### TEXT BLOCK
__________________________________________________
After the war he indelibly recorded for history his role in the Third Reich’s rise and fall in Erinnerungen eines Soldaten (Memoirs of a Soldier), of which Panzer Leader is a translation. When first published in Germany, Erinnerungen received muted, though fair, notices from the critics, but was read with intense interest by the public. For this was the first book by a general to give authentic insight into the German war effort and campaigns, and into the author’s own relations with the High Command and with Hitler. By 1953 it was a bestseller. This edition is but the latest of the many in different languages which have since been published—a clear indication of its enduring value as a standard work of reference.
__________________________________________________
### WHAT YOU WILL DO
a) Do these statements agree with the passage on Panzer Leader? (i) Critics greeted the first German publication of Erinnerungen with enthusiastic reviews. (ii) The book had become a bestseller by 1953. (iii) Panzer Leader is a translation of Erinnerungen eines Soldaten.
b) Reproduce the passage on Panzer Leader word for word, beginning at the words "After the war" and ending after the words "work of reference.".

### DATA SECTION
__________________________________________________
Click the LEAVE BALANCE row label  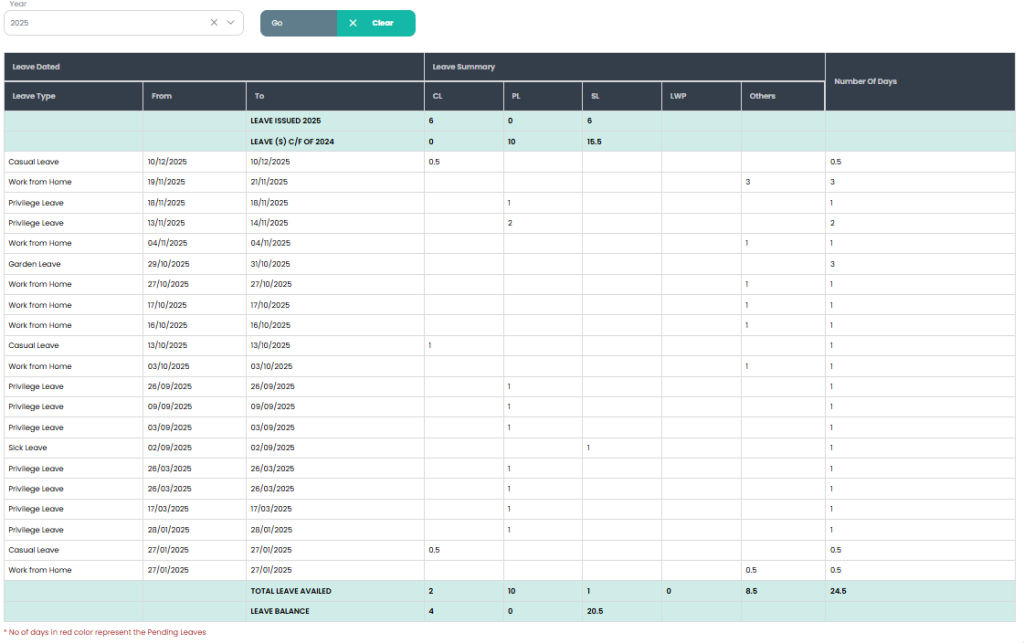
__________________________________________________
### PROBLEM SOLUTIONS
a)
(i) No: "received muted, though fair, notices from the critics"
(ii) Yes: "By 1953 it was a bestseller."
(iii) Yes: "of which Panzer Leader is a translation"

b)
After the war he indelibly recorded for history his role in the Third Reich’s rise and fall in Erinnerungen eines Soldaten (Memoirs of a Soldier), of which Panzer Leader is a translation. When first published in Germany, Erinnerungen received muted, though fair, notices from the critics, but was read with intense interest by the public. For this was the first book by a general to give authentic insight into the German war effort and campaigns, and into the author’s own relations with the High Command and with Hitler. By 1953 it was a bestseller. This edition is but the latest of the many in different languages which have since been published—a clear indication of its enduring value as a standard work of reference.